Possible routes for a German invasion of France are discussed: the 1870 attack through Alsace-Lorraine and the 1914 attack through Belgium. The French, believing the Maginot Line to be impregnable, expect the German attack to come through Belgium, as it did in 1914. The French order of battle in 1940 is described: 78 divisions along the border with Belgium, 15 in the Maginot Line, 10 divisions facing Benito Mussolini's forces in Italy, and 3½ divisions as a safeguard against Spain. The British Expeditionary Force contribute an additional 10 divisions.

The important role of paratroopers in the conquest of the Netherlands is covered, as is the Germans' easy defeat of the Belgian resistance, at Fort Eben-Emael since they learned a detailed attack plan through extensive practice on an exact copy of the fortress built in occupied Czechoslovakia.

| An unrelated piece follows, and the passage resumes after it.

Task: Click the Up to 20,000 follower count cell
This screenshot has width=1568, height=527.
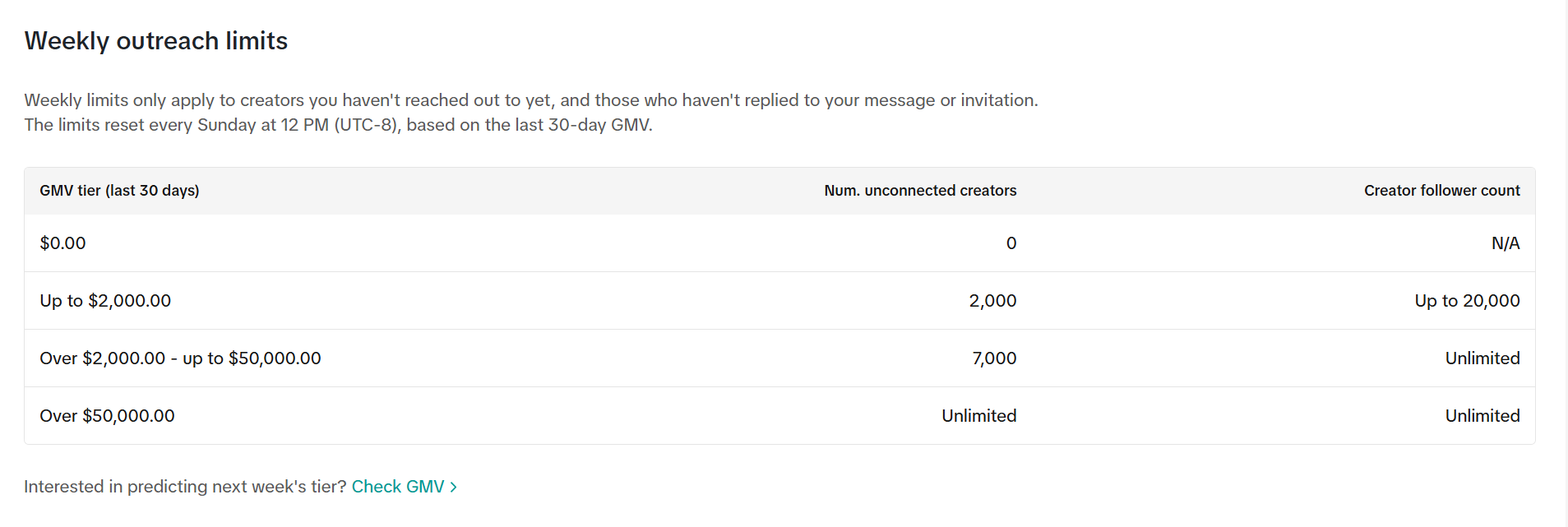Action: click(1467, 301)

Special attention is also paid to Nazi atrocities, such as the Rotterdam Blitz after the surrender of the city, and Nazi attacks on villages and small towns, which are designed to choke roads with refugees to impede Allied troop movements.

The Nazi attack on Belgium and the Netherlands is then mentioned to be a feint that distracts from the main attack through the Ardennes, where the Allies least expect it. A US military officer shows an animation to demonstrate the German blitzkrieg technique: tanks form the front spearhead while infantry spill off from the sides to form solid walls, which protects the center of the column so that trucks can pass to supply all forces involved.